[Exercise details]:
Give the lines again, unchanged, starting with the line containing "Idioma [link] (1599, 22)" and ending with the last line of the data below.

[Extracted records]
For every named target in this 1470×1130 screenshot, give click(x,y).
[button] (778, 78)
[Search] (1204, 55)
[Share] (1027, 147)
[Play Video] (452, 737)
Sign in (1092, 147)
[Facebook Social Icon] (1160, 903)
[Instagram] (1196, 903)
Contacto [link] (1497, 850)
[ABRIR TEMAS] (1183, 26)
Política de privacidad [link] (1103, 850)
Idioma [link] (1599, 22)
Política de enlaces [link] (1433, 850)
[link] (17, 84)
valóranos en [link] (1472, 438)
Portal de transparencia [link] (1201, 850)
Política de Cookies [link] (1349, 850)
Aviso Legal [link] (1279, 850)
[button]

[Result for this task]:
Idioma [link] (1599, 22)
Política de enlaces [link] (1433, 850)
[link] (17, 84)
valóranos en [link] (1472, 438)
Portal de transparencia [link] (1201, 850)
Política de Cookies [link] (1349, 850)
Aviso Legal [link] (1279, 850)
[button]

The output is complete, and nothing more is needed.